I'm currently doing call detail records (CDR) data analysis as my project. On course of data-base design, I had separated the date (table contain id, day,month,year), time field (table contain id, second, minute, hour etc) from call table (table contain called number, duration, time_id, date_id etc) as millions of call transaction occurs in a day. Now I got confuse on how to map date, time to call table i.e. do one-to-one mapping or many-to-one mapping. One to one mapping can be done easily but data are redundant but I have no idea about many-to-one mapping. What I think about many to one mapping is I have first extract date and check if it exist or not. if exit then get its id otherwise insert date and get its id. (Background:- I have a cdr data with field card_no, service_key, calling_no, called_no, answer_time, clear_time, duration on text file on tab separated format and have to make data mart as like figure below.
enter image description here

I am not good on telling problem so if any information required then comment below.

EDIT

On cdr table

  1. Card_no is mobile number of the subscriber and if the subscriber dialing to the other number than if is equal to calling and if subscriber is receiving the call then card_no is equal to called. In call table its repeating.
  2. sql_time_stamp means answer_time and as duration is already in database then why I have to store clear_time also ( if there is any reason then let me know)

On Subscriber table

Subscriber table contain dob which is static so I create another table as this contain age (which may be changing) just to separate static part and dynamic part also gender is include to reduce multiple table joining as analysis just contain age(_group) and gender.

Best Answer

Some observations on this data model based on some assumptions of your intent. Your cdr data is a tab-delimited text file. The cdr data becomes the central transaction table. A transaction table has a large number of rows that change often. It looks like there are other lookup tables surrounding the call table. A lookup table has a small number of records that do not change often. I think it is good that you have a separate field, a unique integer, as the key to each table. Integer keys are the best for indexing.

Calls

  • Create an autogenerated key on this table similar to the others. Then put a unique index on [calling party key], [date key], [time of day key]. It is important to avoid using dates and times as keys.
  • Add [card no] field. Is this a unique identifier of a cdr record? If so, use it as the new primary key.
  • Remove foreign key to subscriber demographics.
  • Add a [call date] field.
  • Remove the foreign key to Date table.
  • Add a [holiday indicator] field. One character.
  • Does the [SQL Date-Time Stamp] mean [answer time]?
  • Add a [time interval] field.
  • Remove the foreign key to Time of Day.
  • Add [peak time indicator] field. One character.
  • Add [call length classifier] field.
  • Remove foreign key to Derived Call information.

Subscriber
The [subscriber key] and [subscriber id] look like either could be a key. Do you need both?

Subscriber Demographics
It looks like a subscriber demographic record depends only on the subscriber, not on the call detail.

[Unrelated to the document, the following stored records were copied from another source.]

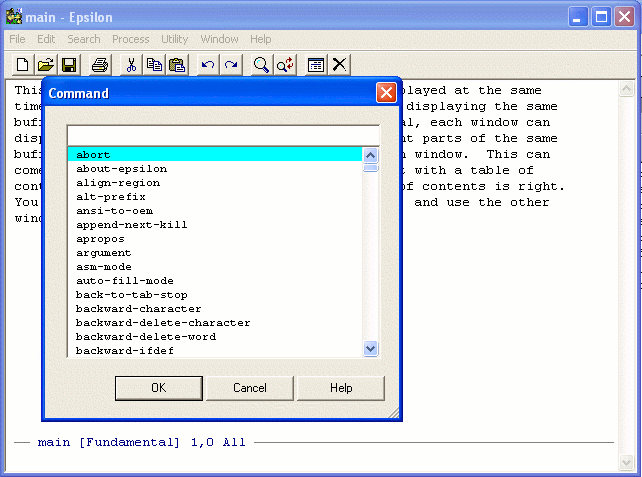Undo using the toolbar arrow icon
This screenshot has width=642, height=477.
(x=208, y=65)
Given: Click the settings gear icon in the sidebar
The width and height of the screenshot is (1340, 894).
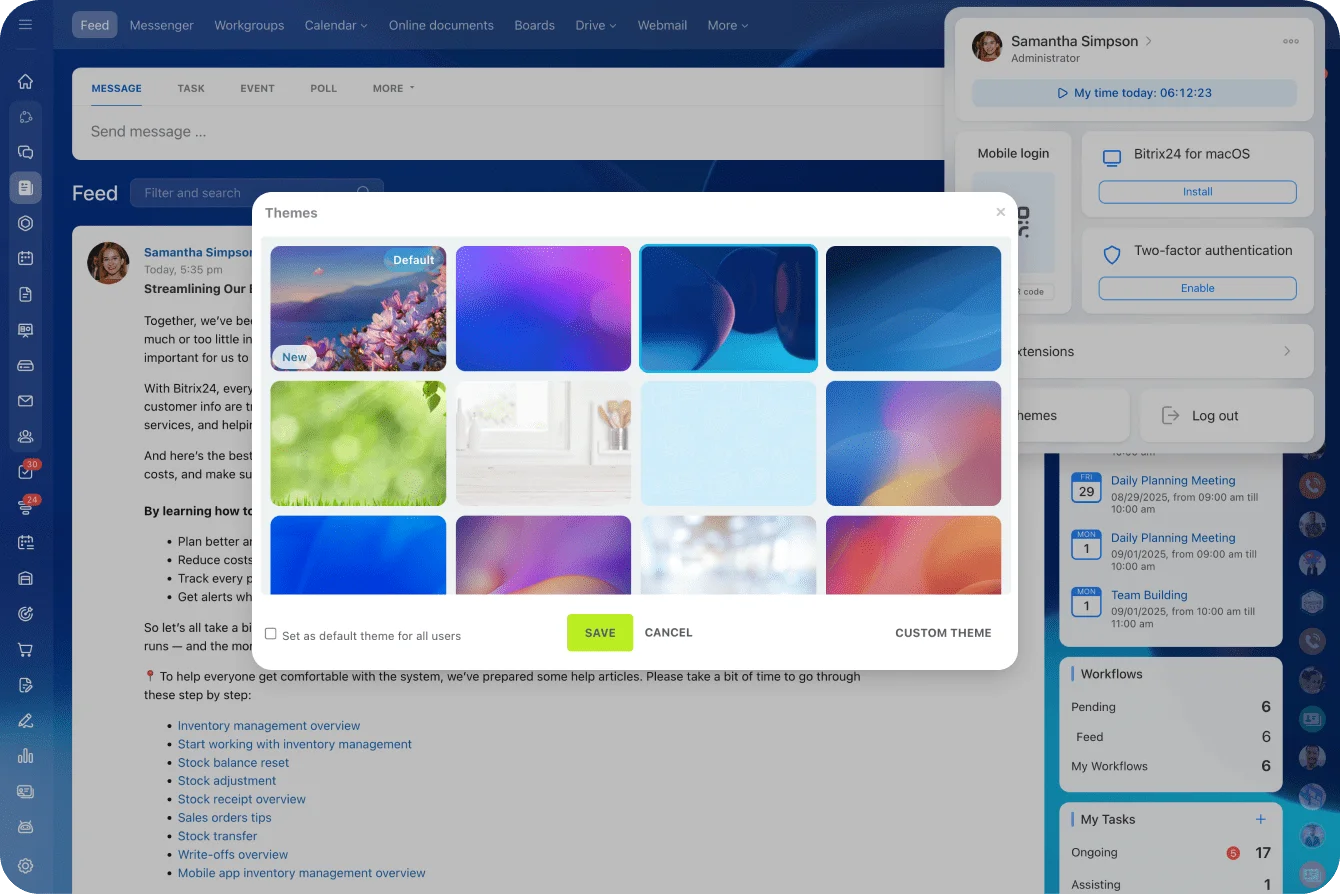Looking at the screenshot, I should pyautogui.click(x=26, y=866).
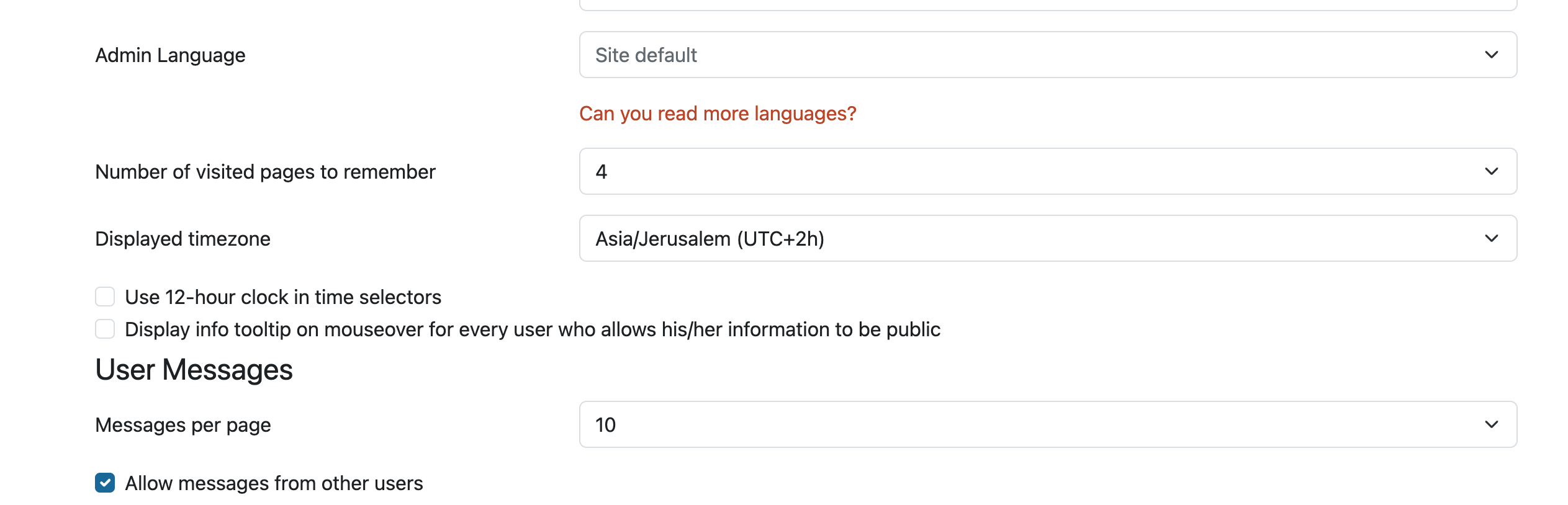Click the 'Allow messages from other users' label text
1568x505 pixels.
coord(274,483)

  • Move the relationship from subscriber demographics to subscriber instead.
  • Add foreign key to Subscriber.

Date
It is unusual to store all possible dates in a table this way. The individual components of a date (day, month, year, day of week, and weekend) can easily be computed. Generate them in a query. Maybe save the query or view. Do not store those attributes physically. The date table is not needed.

  • Store the date and holiday indicator in the Calls table.
  • The holiday indicator would be a 1 byte field.
  • Remove the Date table.

Time
It is unusual to store all possible time including seconds in a separate table.

  • Move the time and interval to the calls table.
  • Remove the time table.

Mobile Service
This looks like a lookup table.

Rate Plan
This looks like a lookup table.

Calling Party
This looks like this gets populated from the cdr records. And then the activation date is updated on the record.

Derived Call Information

Option 1 if derived call information is mostly filled. This looks like it depends only on the call.

  • Move the [peak time indicator] and [call length classifer] fields to the calls table.
  • Then you can remove this table.


Option 2 if derived call information is mostly empty. You can save space in the Calls table by keeping the derived call table.

  • Add [card no] as the primary key. It is a 1 to zero-or-1 relationship. Every derived call must belong to a call. Not all calls have derived calls.

Edit: removed Calls.[clear time].